Deploying TensorFlow model as Canary Releases Kubernetes and Istio
In this lab, we will use Istio with Minikube and TensorFlow Serving to create canary deployments of TensorFlow machine learning models. More concretely, we will:
- Prepare a minikube cluster with the Istio add-on for TensorFlow Serving.
- Create a canary release of a TensorFlow model deployment.
- Configure various traffic splitting strategies.
Suppose we have already with minikube cluster look like that below:
$ minikube profile list
|----------|-----------|---------|-------------|------|---------|---------|-------|--------|
| Profile | VM Driver | Runtime | IP | Port | Version | Status | Nodes | Active |
|----------|-----------|---------|-------------|------|---------|---------|-------|--------|
| minikube | none | docker | 192.168.0.5 | 8443 | v1.24.3 | Running | 1 | * |
|----------|-----------|---------|-------------|------|---------|---------|-------|--------|
Let’s download istio from https://github.com/istio/istio/releases/ and extracting:
$ wget https://github.com/istio/istio/releases/download/1.12.7/istio-1.12.7-linux-amd64.tar.gz
$ tar zvxf istio-1.12.7-linux-amd64.tar.gz
$ cd istio-1.12.7 && ls
bin LICENSE manifests manifest.yaml README.md samples tools
$ export PATH=$PWD/bin:$PATH
$ istioctl install
This will install the Istio 1.12.7 default profile with ["Istio core" "Istiod" "Ingress gateways"] components into the cluster. Proceed? (y/N) y
✔ Istio core installed
✔ Istiod installed- Processing resources for Ingress gateways. Waiting for Deployment/istio-system/istio-ingressgateway
✔ Ingress gateways installed
✔ Installation complete
Making this installation the default for injection and validation.
Now listing pods in istio-system
namespace
$ kubectl get pods -n istio-system
NAME READY STATUS RESTARTS AGE
istio-ingressgateway-58fbb84dfd-d79rj 1/1 Running 0 15m
istiod-77f69cccd6-t9grw 1/1 Running 0 16m
$ kubectl get svc -n istio-system istio-ingressgateway
NAME TYPE CLUSTER-IP EXTERNAL-IP PORT(S) AGE
istio-ingressgateway LoadBalancer 10.110.24.130 <pending> 15021:30487/TCP,80:30717/TCP,443:32359/TCP 24h
Because my environment does not provide an external load balancer for the ingress gateway, so we see the EXTERNAL-IP
have <pending>
status.

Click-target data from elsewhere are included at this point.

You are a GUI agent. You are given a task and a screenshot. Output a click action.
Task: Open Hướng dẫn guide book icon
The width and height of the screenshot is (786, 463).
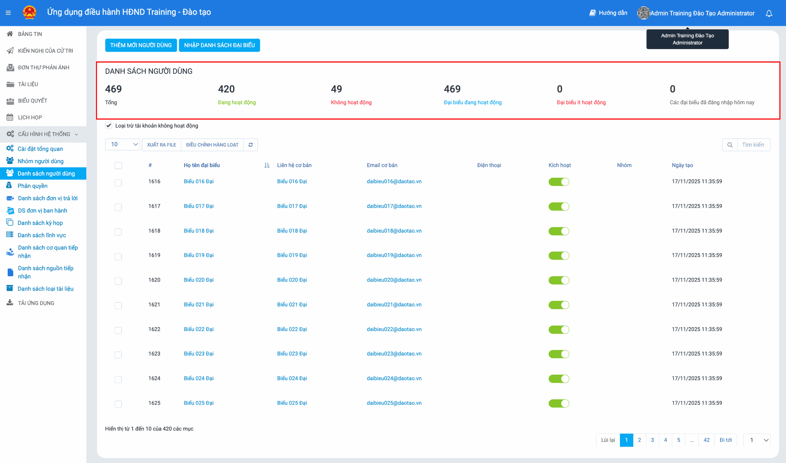592,13
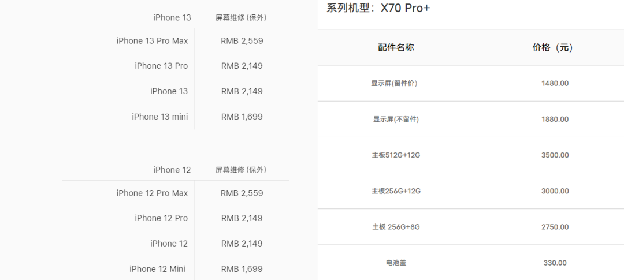Click the 主板256G+12G part name
The image size is (624, 280).
pyautogui.click(x=396, y=191)
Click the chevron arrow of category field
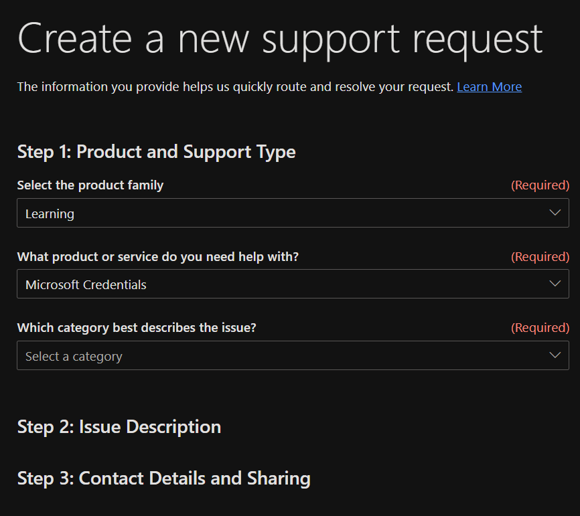Image resolution: width=580 pixels, height=516 pixels. point(555,355)
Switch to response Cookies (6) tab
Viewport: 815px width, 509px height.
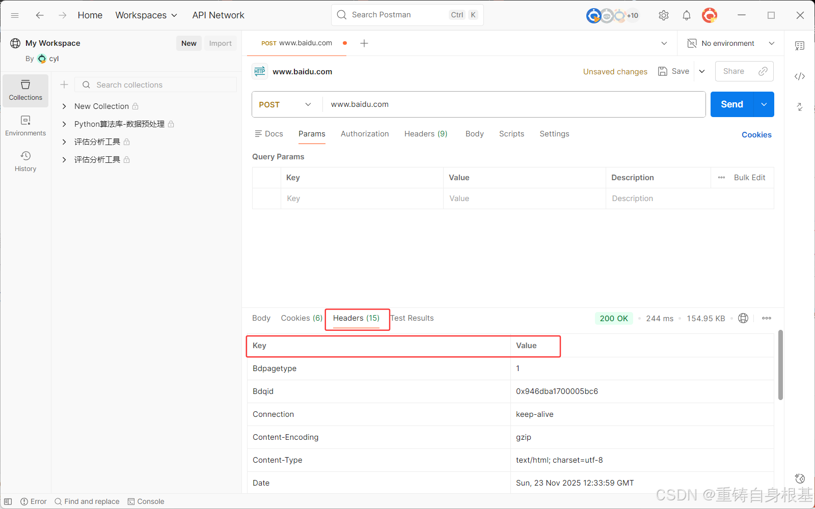302,318
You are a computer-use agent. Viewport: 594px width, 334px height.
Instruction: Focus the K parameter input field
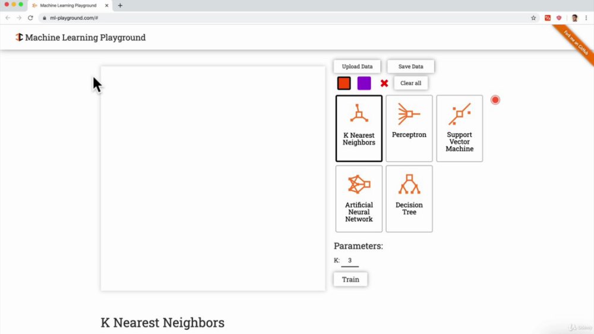pyautogui.click(x=350, y=261)
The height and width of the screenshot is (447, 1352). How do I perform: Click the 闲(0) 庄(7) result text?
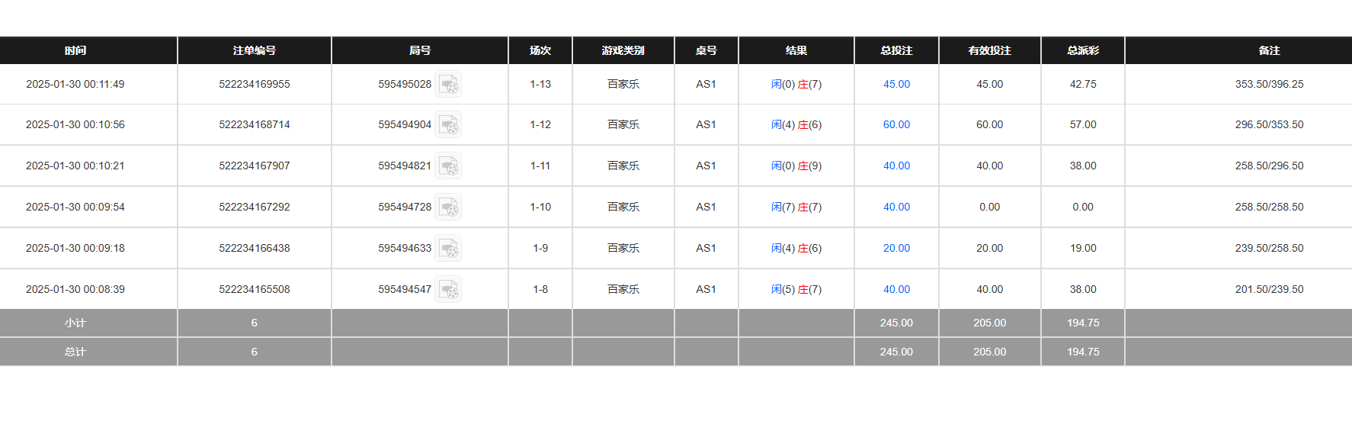pyautogui.click(x=796, y=84)
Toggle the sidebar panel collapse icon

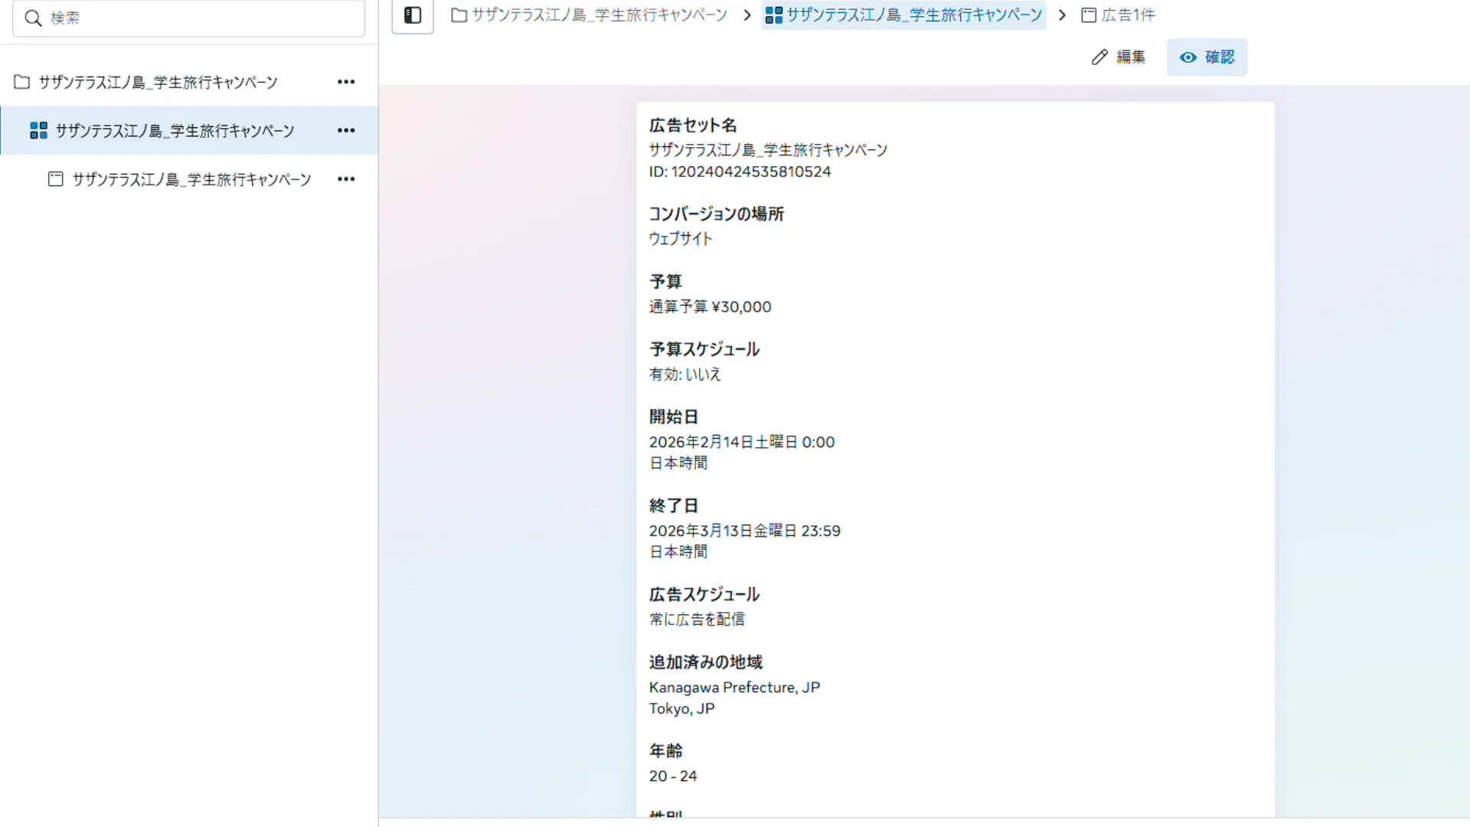point(413,15)
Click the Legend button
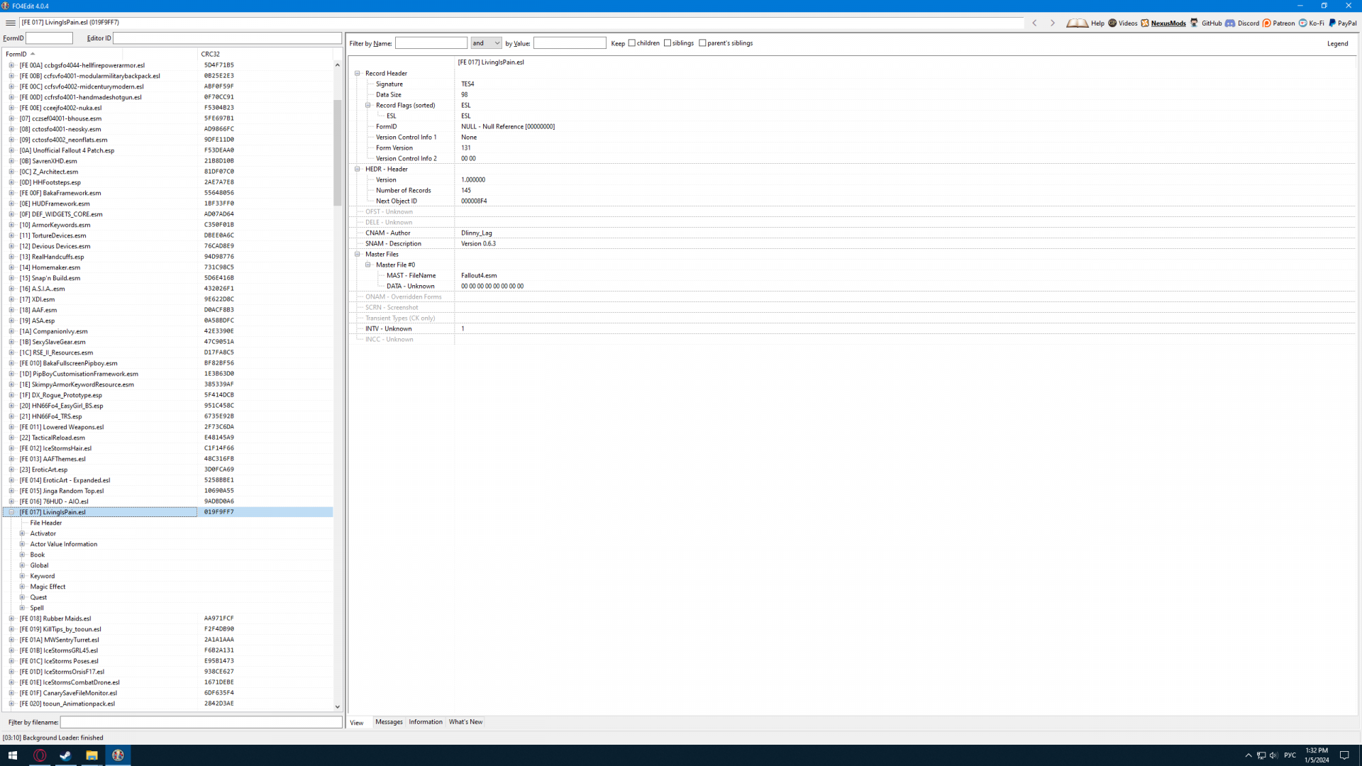The image size is (1362, 766). click(x=1337, y=44)
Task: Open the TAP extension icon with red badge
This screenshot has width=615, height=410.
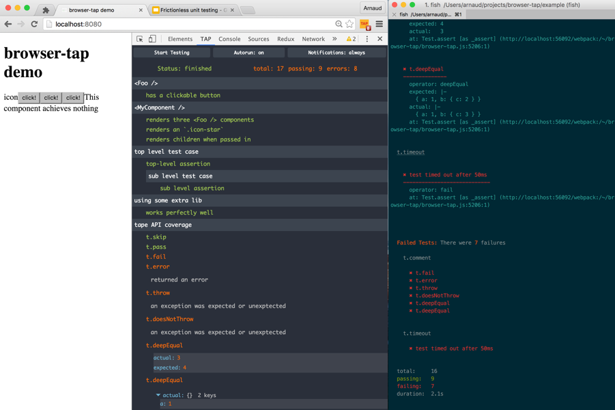Action: (364, 23)
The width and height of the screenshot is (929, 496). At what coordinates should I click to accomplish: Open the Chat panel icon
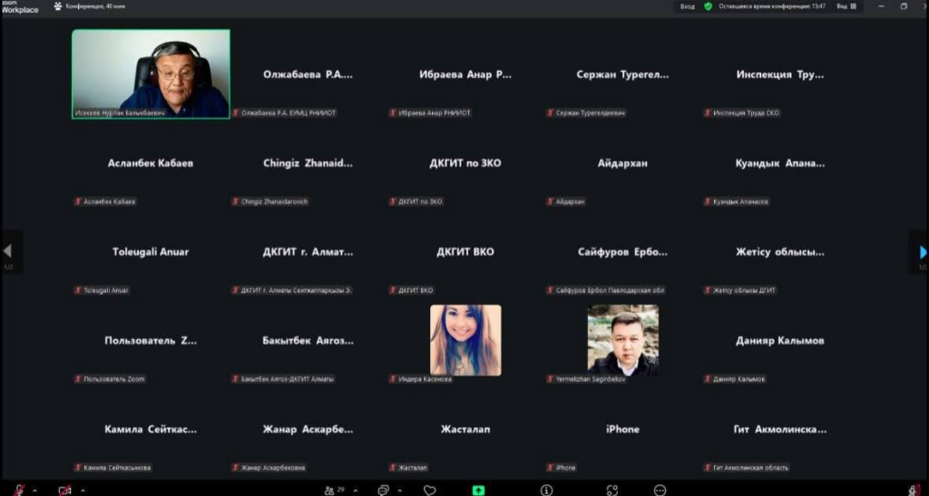383,490

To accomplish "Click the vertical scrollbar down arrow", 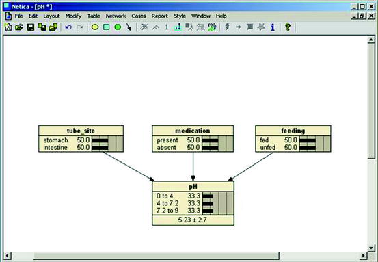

Let’s use minikube tunnel
to fix this.
$ minikube tunnel
Status:
machine: minikube
pid: 24042
route: 10.96.0.0/12 -> 192.168.0.5
minikube: Running
services: [istio-ingressgateway]
errors:
minikube: no errors
router: no errors
loadbalancer emulator: no errors
$ kubectl get svc -n istio-system istio-ingressgateway
NAME TYPE CLUSTER-IP EXTERNAL-IP PORT(S) AGE
istio-ingressgateway LoadBalancer 10.110.24.130 10.110.24.130 15021:30487/TCP,80:30717/TCP,443:32359/TCP 25h
Create the tf-serving
namespace and enable automatic proxy sidecar injection.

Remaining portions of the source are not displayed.